This is one of many recent ‘victories’ for micro-blogging citizen journalists. Other cases include bloggers revealing provincial officials in Yunnan with 10 SUVs, in Hennan with 11 flats, and in Guangdong with 47 mistresses. In all of these incidents the government not only allowed the content to be distributed online, but acted on it by punishing the shamed party members.

Xi Jingping, the Party Secretary, has no doubt played a huge role in this new attitude to micro-blogging. Since coming to office, the government’s stance has moved from ad hoc censorship, to endorsement of citizen journalism. A simple comparison with the previous admnistration demonstrates the enormity of the change. Cases as notable as Bo Xilai’s were dealt with almost randomly, with censorship of search engines, but not micro-blogs. Even then word searches were sporadic, the name Wing Lijun (a central figure in the affair) being banned for four days, then permitted.

Mr. Xi’s policy does, however, have one notable caveat. While minor officials across China are now fair game, the upper eschelons are not. The New York Times website was banned for revealing Mr. Xi’s wealth, as was Bloomberg. At the same time, internal newspapers that promote any form of dissent have been censored more stringently than before.

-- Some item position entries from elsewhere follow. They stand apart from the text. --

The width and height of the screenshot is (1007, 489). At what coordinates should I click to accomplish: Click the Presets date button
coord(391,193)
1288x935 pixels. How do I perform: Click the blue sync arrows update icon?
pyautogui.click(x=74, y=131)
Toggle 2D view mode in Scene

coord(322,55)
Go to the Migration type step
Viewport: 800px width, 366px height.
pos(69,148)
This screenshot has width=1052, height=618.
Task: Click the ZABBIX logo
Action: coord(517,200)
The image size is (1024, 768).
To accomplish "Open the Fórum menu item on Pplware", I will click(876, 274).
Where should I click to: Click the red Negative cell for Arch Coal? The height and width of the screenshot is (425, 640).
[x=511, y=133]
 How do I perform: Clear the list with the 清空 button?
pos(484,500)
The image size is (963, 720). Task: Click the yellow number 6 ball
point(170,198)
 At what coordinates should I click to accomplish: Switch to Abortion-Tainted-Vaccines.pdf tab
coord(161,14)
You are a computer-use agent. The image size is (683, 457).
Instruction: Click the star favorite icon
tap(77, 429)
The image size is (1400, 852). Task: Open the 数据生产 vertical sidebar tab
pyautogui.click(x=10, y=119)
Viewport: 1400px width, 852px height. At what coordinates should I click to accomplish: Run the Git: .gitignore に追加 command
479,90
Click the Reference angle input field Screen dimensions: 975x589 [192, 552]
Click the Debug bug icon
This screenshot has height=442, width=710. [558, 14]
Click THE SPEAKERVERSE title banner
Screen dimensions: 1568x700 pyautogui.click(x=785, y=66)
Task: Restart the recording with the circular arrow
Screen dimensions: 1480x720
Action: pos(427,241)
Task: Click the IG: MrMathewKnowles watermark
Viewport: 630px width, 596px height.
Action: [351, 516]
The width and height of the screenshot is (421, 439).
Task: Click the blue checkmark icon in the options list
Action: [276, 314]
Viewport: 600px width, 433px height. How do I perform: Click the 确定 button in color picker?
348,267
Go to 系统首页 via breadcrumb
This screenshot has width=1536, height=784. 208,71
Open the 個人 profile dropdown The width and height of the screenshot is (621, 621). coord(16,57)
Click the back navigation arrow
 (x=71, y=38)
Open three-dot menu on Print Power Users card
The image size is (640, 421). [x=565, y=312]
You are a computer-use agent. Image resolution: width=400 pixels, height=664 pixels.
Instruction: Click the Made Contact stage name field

This double standard is what allows a plutocracy to lead an anti-corruption drive, and the hypocrisy is staggering. While Mr. Zhang’s banquet cost £700, his wealth is miniscule compared to members of the elite. In 2011, the seventy man National Party Congress had a net worth of $89.8 billion. By comparison, the net worth of all three branches of the US government (some 660 individuals), was a mere $7.5 billion.

More concerning still is what happens to officials once they are found to be corrupt. The party’s internal discipline system, known as shuanggui, is truly brutal. In the last two weeks alone two party members died under strange circumstances while in their custody. The excuses given when such events occur are truly bizarre, with reports claiming that inmates have died playing hide and seek, or drinking boiling water. Official punishments are just as shocking, with death sentences handed out in 2009 for nothing more than accepting bribes and embezzling funds.

By endorsing citizen journalism, Mr. Xi has done far more than hindered corruption within the Party. He has given administration a free hand to commit human rights abuses against the corrupt, which they have used liberally. More importantly, the revelations of minor scandals has shifted pressure away from the elite, and onto provincial figures. Social media, rather than weakening China’s government, as it did in the Arab world, is strengthening it.